[R] Replace NAs in one column with data from another column

2010-09-08 Thread Jakob Hedegaard
Hi list,

I have a data frame (m) with 169221 rows and 10 columns and would like to make 
a new column containing the content of column 3 but replace the NAs in column 3 
with the data in column 1 (from the same row as the NA in column 3). Column 1 
has data in all rows.

My first attempt was:

for (i in 1:169221){
if (is.na(m[i,3])==TRUE){
m[i,11] - as.character(m[i,1])}
else{
m[i,11] - as.character(m[i,3])}
}

Works - but takes too long time.
I would appreciate alternative solutions.

Best regards, Jakob

__
R-help@r-project.org mailing list
https://stat.ethz.ch/mailman/listinfo/r-help
PLEASE do read the posting guide http://www.R-project.org/posting-guide.html
and provide commented, minimal, self-contained, reproducible code.


Re: [R] Replace NAs in one column with data from another column

2010-09-08 Thread Dimitris Rizopoulos

one way is the following:

m - data.frame(x = rnorm(100), y = rnorm(100), z = rnorm(100))
m$z[sample(100, 20)] - NA

m$z.new - ifelse(is.na(m$z), m$x, m$z)


I hope it helps.

Best,
Dimitris


On 9/8/2010 8:17 PM, Jakob Hedegaard wrote:

Hi list,

I have a data frame (m) with 169221 rows and 10 columns and would like to make 
a new column containing the content of column 3 but replace the NAs in column 3 
with the data in column 1 (from the same row as the NA in column 3). Column 1 
has data in all rows.

My first attempt was:

for (i in 1:169221){
if (is.na(m[i,3])==TRUE){
m[i,11]- as.character(m[i,1])}
else{
m[i,11]- as.character(m[i,3])}
}

Works - but takes too long time.
I would appreciate alternative solutions.

Best regards, Jakob

__
R-help@r-project.org mailing list
https://stat.ethz.ch/mailman/listinfo/r-help
PLEASE do read the posting guide http://www.R-project.org/posting-guide.html
and provide commented, minimal, self-contained, reproducible code.



--
Dimitris Rizopoulos
Assistant Professor
Department of Biostatistics
Erasmus University Medical Center

Address: PO Box 2040, 3000 CA Rotterdam, the Netherlands
Tel: +31/(0)10/7043478
Fax: +31/(0)10/7043014

__
R-help@r-project.org mailing list
https://stat.ethz.ch/mailman/listinfo/r-help
PLEASE do read the posting guide http://www.R-project.org/posting-guide.html
and provide commented, minimal, self-contained, reproducible code.

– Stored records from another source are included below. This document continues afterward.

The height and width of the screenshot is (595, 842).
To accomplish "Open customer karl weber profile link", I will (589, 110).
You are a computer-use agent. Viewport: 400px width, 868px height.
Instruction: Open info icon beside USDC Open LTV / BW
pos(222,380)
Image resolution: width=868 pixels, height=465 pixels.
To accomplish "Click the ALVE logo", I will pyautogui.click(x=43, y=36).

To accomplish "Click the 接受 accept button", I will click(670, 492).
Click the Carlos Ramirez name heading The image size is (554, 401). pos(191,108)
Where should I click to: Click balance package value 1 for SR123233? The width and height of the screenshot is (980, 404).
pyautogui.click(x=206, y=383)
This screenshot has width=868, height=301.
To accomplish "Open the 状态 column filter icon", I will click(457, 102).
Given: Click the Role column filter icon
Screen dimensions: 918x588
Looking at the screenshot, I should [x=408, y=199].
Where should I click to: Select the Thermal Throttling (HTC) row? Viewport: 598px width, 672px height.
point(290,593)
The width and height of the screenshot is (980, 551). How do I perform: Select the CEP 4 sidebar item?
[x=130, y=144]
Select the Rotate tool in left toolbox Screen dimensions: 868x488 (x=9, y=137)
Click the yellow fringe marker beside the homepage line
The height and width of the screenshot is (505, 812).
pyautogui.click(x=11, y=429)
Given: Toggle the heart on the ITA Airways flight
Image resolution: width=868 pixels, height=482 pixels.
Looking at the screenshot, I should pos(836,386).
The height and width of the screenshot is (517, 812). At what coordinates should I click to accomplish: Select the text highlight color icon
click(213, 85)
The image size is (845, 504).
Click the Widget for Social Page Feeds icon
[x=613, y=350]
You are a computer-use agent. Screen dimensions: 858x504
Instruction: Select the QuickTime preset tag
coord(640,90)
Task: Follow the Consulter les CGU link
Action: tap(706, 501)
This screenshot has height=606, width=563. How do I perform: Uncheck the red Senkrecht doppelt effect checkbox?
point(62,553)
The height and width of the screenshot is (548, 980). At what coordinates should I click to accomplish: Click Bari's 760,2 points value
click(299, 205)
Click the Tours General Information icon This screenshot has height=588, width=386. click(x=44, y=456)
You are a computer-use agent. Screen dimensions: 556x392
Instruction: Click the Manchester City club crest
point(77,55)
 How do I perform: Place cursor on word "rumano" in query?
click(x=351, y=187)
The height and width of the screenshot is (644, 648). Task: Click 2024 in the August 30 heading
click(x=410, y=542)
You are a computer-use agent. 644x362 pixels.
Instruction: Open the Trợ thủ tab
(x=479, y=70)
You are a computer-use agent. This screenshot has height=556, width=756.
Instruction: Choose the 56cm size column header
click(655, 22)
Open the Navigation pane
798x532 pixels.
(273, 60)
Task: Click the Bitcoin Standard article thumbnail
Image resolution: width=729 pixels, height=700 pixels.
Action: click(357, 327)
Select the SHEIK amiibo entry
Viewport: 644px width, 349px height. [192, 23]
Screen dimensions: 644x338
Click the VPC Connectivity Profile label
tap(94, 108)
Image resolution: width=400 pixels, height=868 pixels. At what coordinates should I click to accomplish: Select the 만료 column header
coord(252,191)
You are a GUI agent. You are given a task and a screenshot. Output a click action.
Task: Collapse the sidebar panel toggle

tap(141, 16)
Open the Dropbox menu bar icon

Re: [R] Replace NAs in one column with data from another column

2010-09-08 Thread jim holtman
?ifelse

df$newCol - ifelse(is.na(df$col3), df$col1, df$col3)

On Wed, Sep 8, 2010 at 2:17 PM, Jakob Hedegaard
jakob.hedega...@agrsci.dk wrote:
 Hi list,

 I have a data frame (m) with 169221 rows and 10 columns and would like to 
 make a new column containing the content of column 3 but replace the NAs in 
 column 3 with the data in column 1 (from the same row as the NA in column 3). 
 Column 1 has data in all rows.

 My first attempt was:

 for (i in 1:169221){
 if (is.na(m[i,3])==TRUE){
 m[i,11] - as.character(m[i,1])}
 else{
 m[i,11] - as.character(m[i,3])}
 }

 Works - but takes too long time.
 I would appreciate alternative solutions.

 Best regards, Jakob

 __
 R-help@r-project.org mailing list
 https://stat.ethz.ch/mailman/listinfo/r-help
 PLEASE do read the posting guide http://www.R-project.org/posting-guide.html
 and provide commented, minimal, self-contained, reproducible code.




-- 
Jim Holtman
Cincinnati, OH
+1 513 646 9390

What is the problem that you are trying to solve?

__
R-help@r-project.org mailing list
https://stat.ethz.ch/mailman/listinfo/r-help
PLEASE do read the posting guide http://www.R-project.org/posting-guide.html
and provide commented, minimal, self-contained, reproducible code.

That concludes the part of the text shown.